The corrosive impact that a lack of oversight can have on biosafety is apparent in the admittedly extreme case of the Sverdlovsk anthrax leak in 1979, in which a Soviet biological weapons facility near present-day Yekaterinburg, Russia unintentionally infected the city with a cloud of anthrax spores. Coincidentally, the incident occurred only five days after the Three Mile Island (TMI) nuclear accident in Pennsylvania, and the two events actually contain a number of similarities. Both were caused, in large part, by errors in maintenance: at Sverdlovsk, technicians neglected to replace an exhaust system filter, while at TMI, staff had isolated an auxiliary feedwater pump during routine maintenance in violation of US Nuclear Regulatory Commission (NRC) rules. Both resulted in the release of toxic materials into the environment: about a gram of anthrax at Sverdlovsk and 370 PBq of (biologically-inert) radionuclides from TMI. The consequences of both were severe as well: casualty estimates from the anthrax release range from 60 to over 100, and while no direct health effects from the Three Mile Island accident have been conclusively documented, the economic cost may have been in excess of $1 billion, in addition to the permanent damage done to the US nuclear industry’s public image.
If the events themselves bear similarities, the official responses to them could not have been more different. The Soviet government responded to the Sverdlovsk incident in its typical manner with a campaign of disinformation, blaming the anthrax cases on contaminated meat and destroying associated hospital records. Biopreparat, the Soviet biological weapons program, added yet more layers of secrecy to hide its involvement, making it even less accountable to the government of the Soviet Union, let alone its people. By the time the Soviet Union collapsed, the government had almost entirely lost operational control over the bioweapons program.
In stark contrast, the Three Mile Island accident prompted the NRC to make significant changes to how US nuclear power plants are regulated and operated. The agency instituted a number of policies such as tracking significant events and safety system actuations to determine which initiating events that might result in a radiological release were most common and issuing guidance to operating plants to reduce their frequency. In the years since TMI, accident precursors, reactor trips, and occupational radiation exposures at nuclear plants have decreased precipitously, in some cases by an order of magnitude. The NRC has also taken steps to increase transparency in its findings, such as publishing safety and performance assessments for all operating plants. This allows for public scrutiny and an informed conversation regarding the risks associated with civilian nuclear power.
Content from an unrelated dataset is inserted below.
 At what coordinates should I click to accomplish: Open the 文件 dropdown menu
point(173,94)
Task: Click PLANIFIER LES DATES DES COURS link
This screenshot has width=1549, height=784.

What lessons can we take away from Sverdlovsk and Three Mile Island? The most obvious insight is that operational safety can be greatly enhanced by effective oversight, and effective oversight requires a well-informed regulator. A consistent and uniform mechanism for tracking biological safety incidents, perhaps through the SAP, would provide regulatory agencies with a better idea of the nature of the problem and allow them to spot trends. By publishing data on laboratory failures, organizations could be held accountable for poor performance and best practices could be more easily identified. The real lesson from Three Mile Island and the Nuclear Regulatory Commission’s response is that with enhanced scrutiny, the likelihood and severity of an accidental release drops and biological research can become safer and more secure. And in the end, isn’t that what biodefense is all about?